Hervorming van het Nederlandse woonbeleid
Hervorming van het woonbeleid levert grote doelmatigheidswinsten op
Afschaffen of verminderen van fiscale subsidies voor koopwoningen, het vrijlaten van huren en een gelijke behandeling van kopen en huren zorgen voor een betere werking van de woningmarkt. Hierdoor krijgen huishoudens een grotere keuzevrijheid ten aanzien van hun woonsituatie en gaat het aanbod van woningen beter aansluiten bij hun voorkeuren. Afhankelijk van de mate waarin het beleid in de genoemde richting wordt hervormd, kunnen de maatschappelijke welvaartsbaten van hervorming van het woonbeleid oplopen tot 7½ miljard euro per jaar. Mogelijke welvaartswinsten door grotere efficiency bij woningcorporaties en lagere transactiekosten op de hypotheekmarkt zijn daarbij nog buiten beschouwing gelaten.
Zonder aanvullende maatregelen zouden deze hervormingen gepaard gaan met aanzienlijke negatieve koopkrachteffecten. De hervormingen leveren echter ook ruimte op in de overheidsfinanciën en bij verhuurders. Deze ruimte kan worden ingezet om koopkrachtverlies te bestrijden door belastingtarieven te verlagen en een woontoeslag in te voeren die gericht is op inkomensondersteuning voor huishoudens met een laag inkomen. Op deze manier kan de overheid koopkrachtbehoud op lange termijn waarborgen.
De huidige woningbezitters zullen hun woning in waarde zien dalen door hervorming van het woonbeleid. Dit effect kan deels worden opgevangen door de hervormingen niet in één keer, maar geleidelijk in te voeren. Waar lagere woningprijzen een verlies opleveren voor de huidige woningbezitters, betekenen ze tegelijkertijd een voordeel voor toekomstige huizenbezitters. Er is sprake van een afruil tussen de belangen van huidige en toekomstige woningbezitters. Een minder ambitieus of langer uitgesmeerd hervormingsprogramma beschermt huidige eigenwoningbezitters voor al te forse vermogensverliezen, maar beperkt de voordelen van een beter werkende woningmarkt voor toekomstige generaties. Ook kunnen er in de eerste jaren negatieve koopkrachteffecten optreden voor huishoudens met een midden- of hoog inkomen die nu in een goedkope huurwoning wonen. Zij zien hun huur omhoog gaan, maar hebben geen voordeel van de woontoeslag. Dit is het onvermijdelijke gevolg van hervormingen die een eind maken aan scheefwonen.

Korte opdracht 1:
Welke beleidswijzigingen zorgen volgens de tekst over het woonbeleid voor "een betere werking van de woningmarkt"? Noem ze allemaal.
Korte opdracht 2:
Schrijf een vervolg op de tekst over de hervorming van het woonbeleid, te beginnen na de laatste zin.
De lijst die volgt heeft niets met de tekst over het woonbeleid te maken.

Gegevens:
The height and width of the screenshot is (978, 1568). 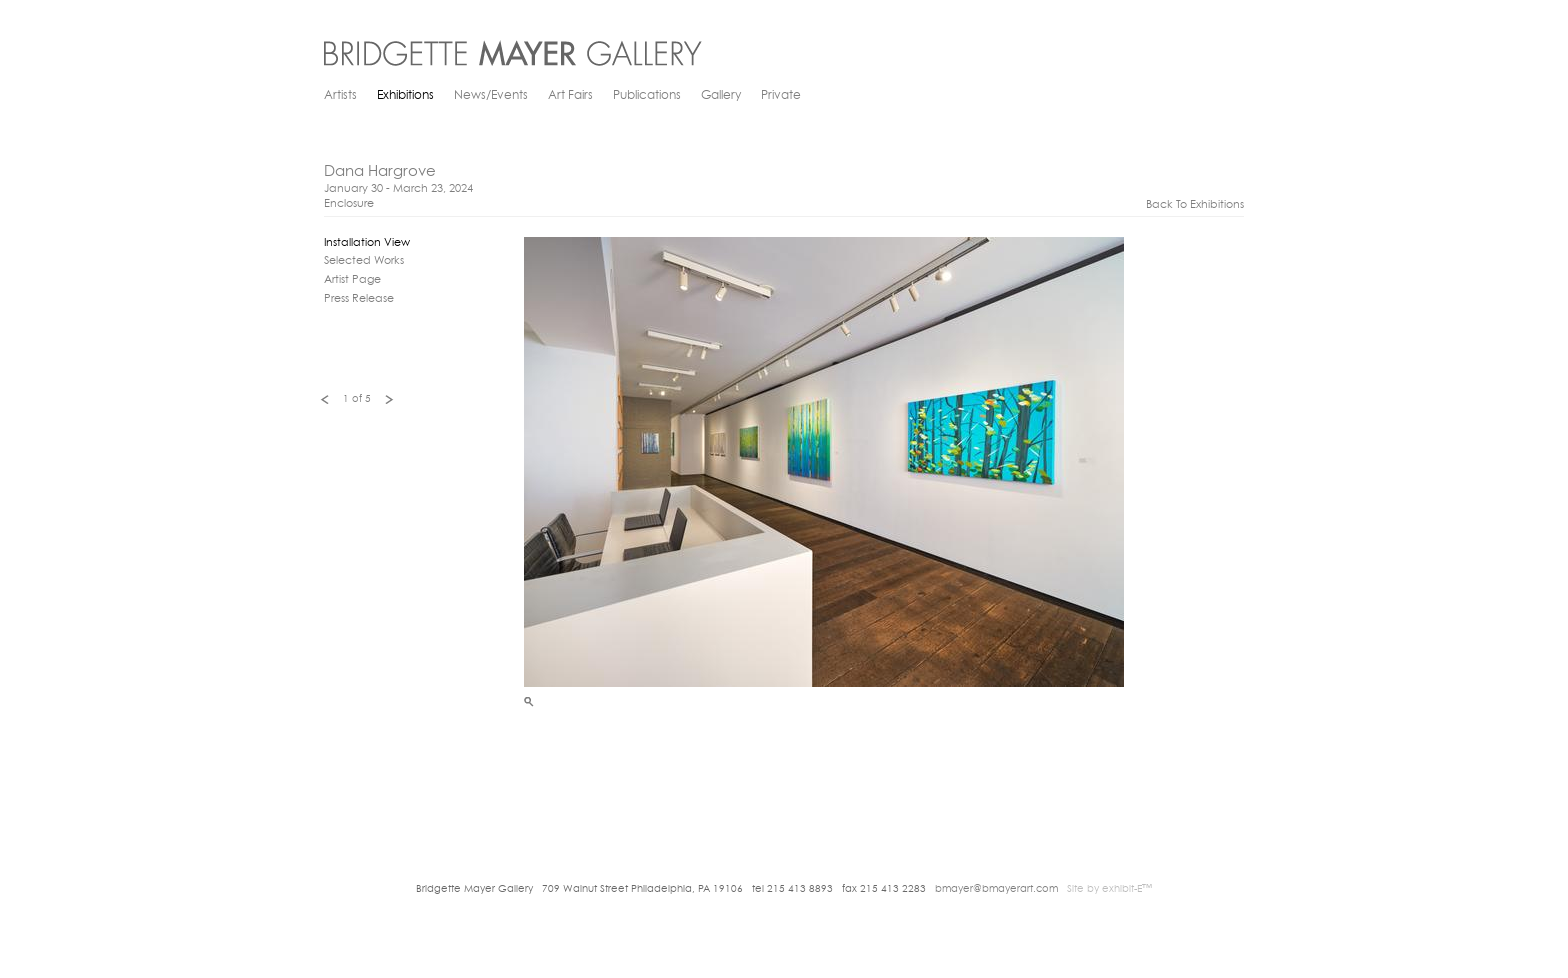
---
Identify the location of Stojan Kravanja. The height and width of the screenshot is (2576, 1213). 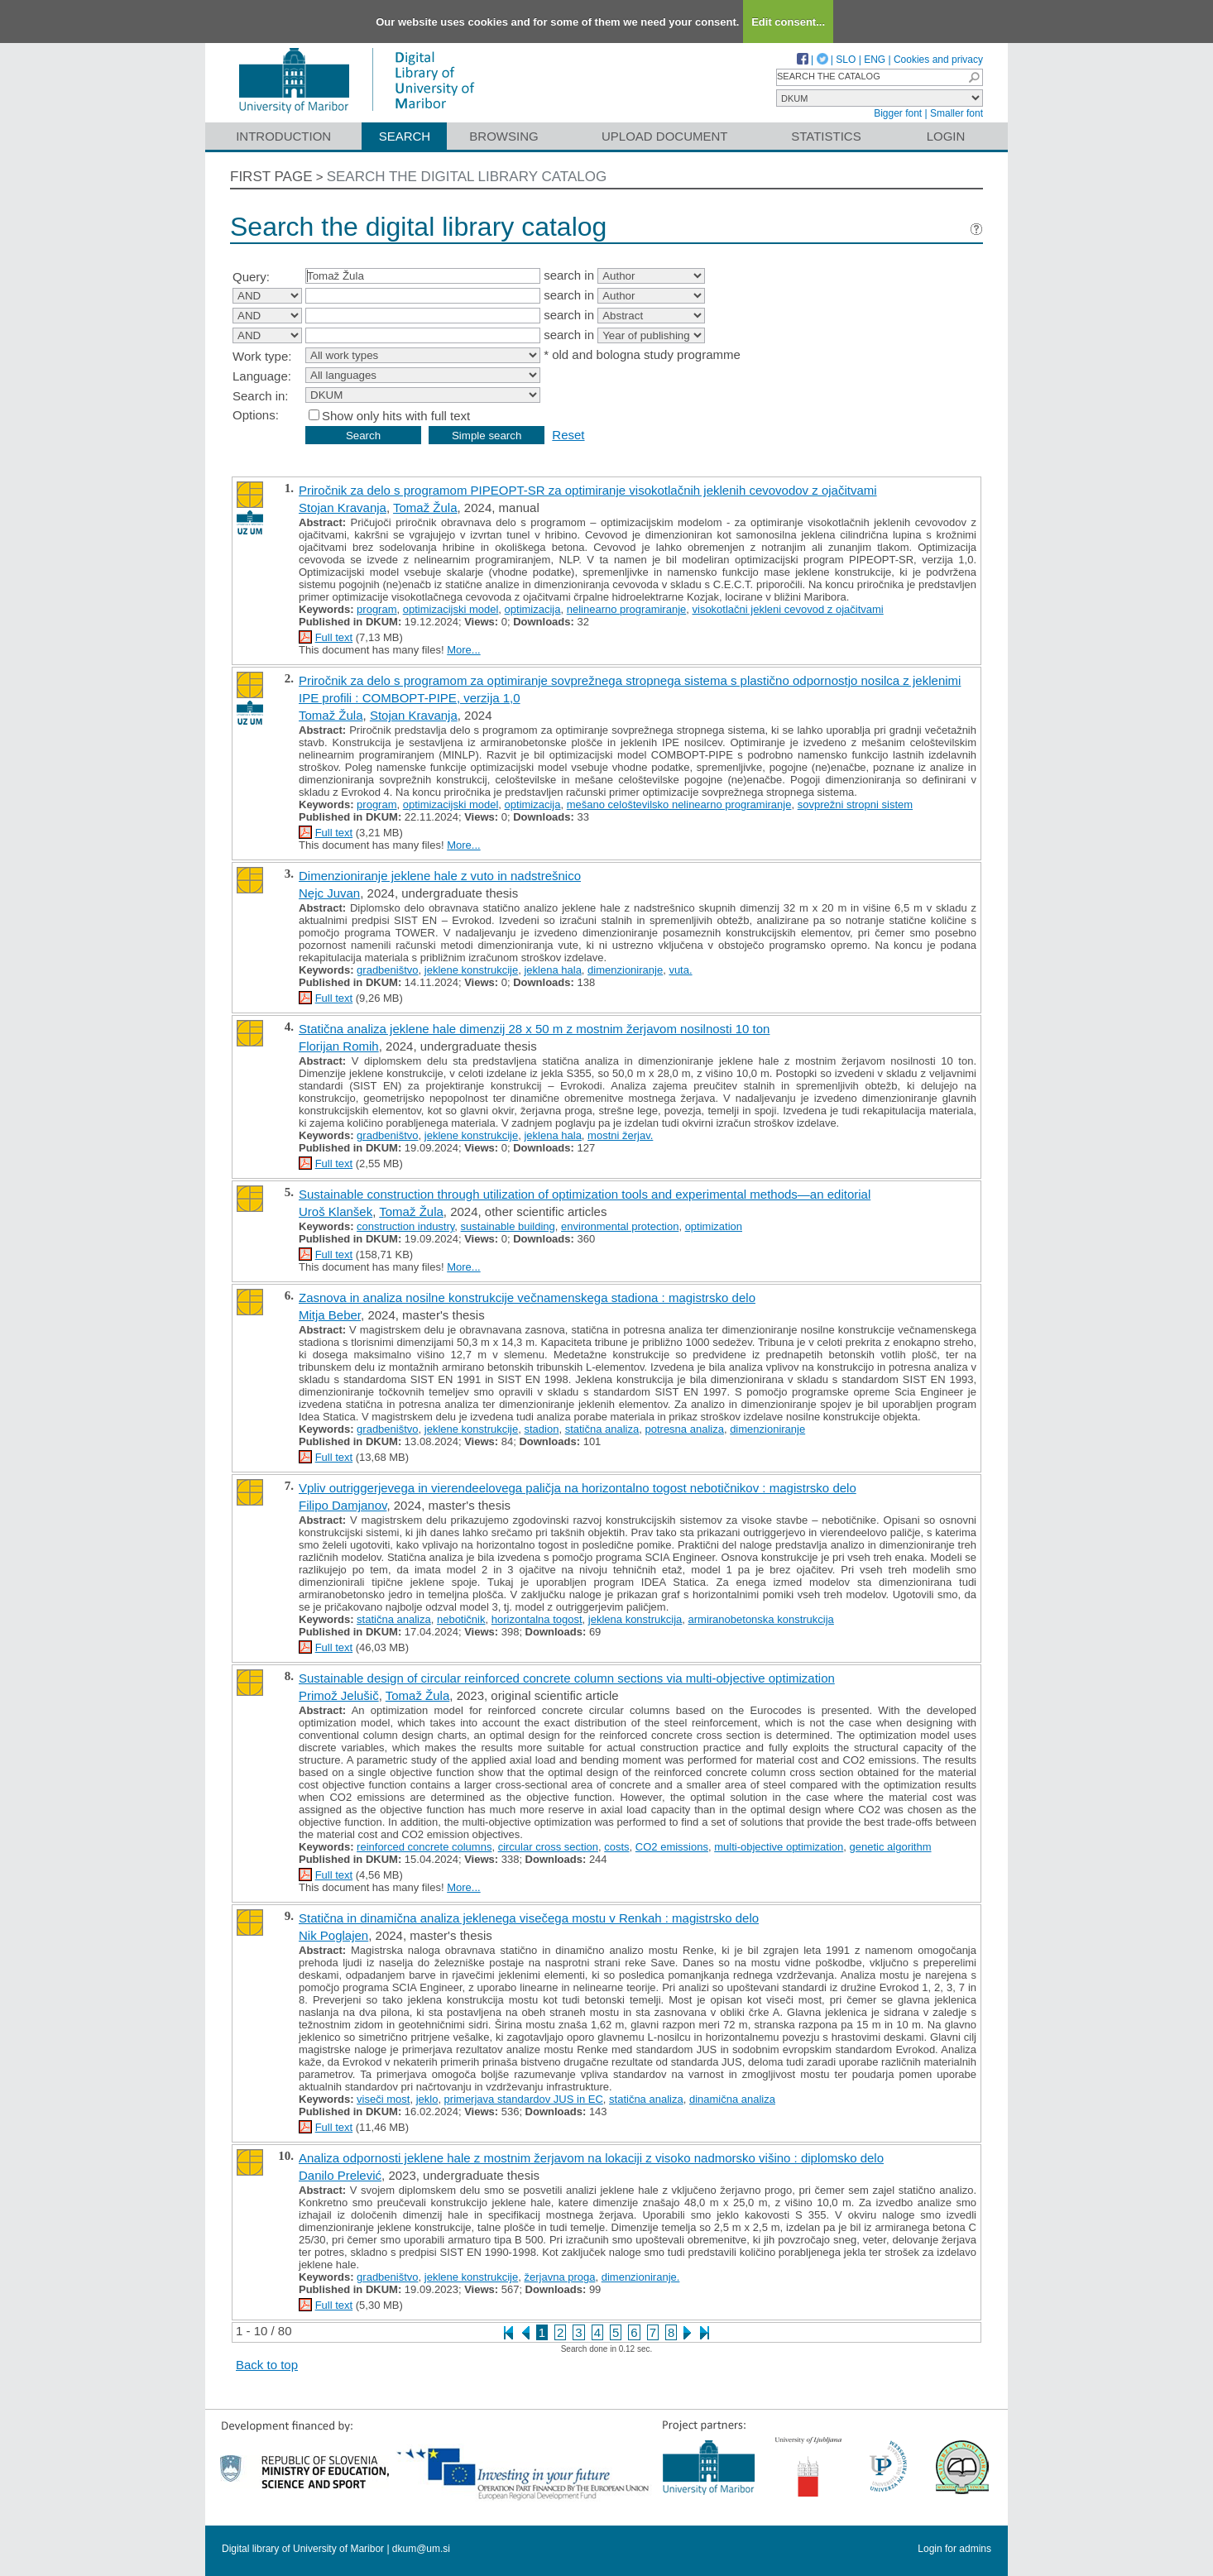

Antwoord 1:
- Afschaffen of verminderen van fiscale subsidies voor koopwoningen
- Het vrijlaten van huren
- Een gelijke behandeling van kopen en huren

Antwoord 2:
Dit zijn de belangrijkste conclusies die de onderzoekers Machiel van Dijk en Gerbert Romijn van het Centraal Planbureau (CPB) en Jan Donders van de Rijksacademie voor Financiën en Economie trekken in de vandaag verschenen Bijzondere CPB Publicatie 84 'Hervorming van het Nederlandse woonbeleid'. Deze studie is het vervolg op de CPB-studies naar de hervorming van de fiscale behandeling van de eigen woning uit 2006 en naar de effecten van regulering en subsidiëring van de huurwoningmarkt uit 2008, en vormt het sluitstuk van de bredere onderzoeksagenda van het CPB naar de invloed van de overheid op het functioneren van de Nederlandse woningmarkt.
De beleidsopties die in deze studie worden geanalyseerd zijn bedoeld als illustratie van mogelijke denkrichtingen om de Nederlandse woningmarkt beter te laten functioneren. Het ontwikkelde model van de woningmarkt is een instrument waarmee in principe ieder denkbaar beleidsvoorstel op het terrein van de woningmarkt kan worden geëvalueerd. Zo is het model ook gebruikt ter ondersteuning van het werk van de Heroverwegingswerkgroep Wonen en van de Commissie van Sociaal Economische Deskundigen van de SER. Het CPB zal dit model ook gebruiken voor de evaluatie van de verkiezingsprogramma's van politieke partijen.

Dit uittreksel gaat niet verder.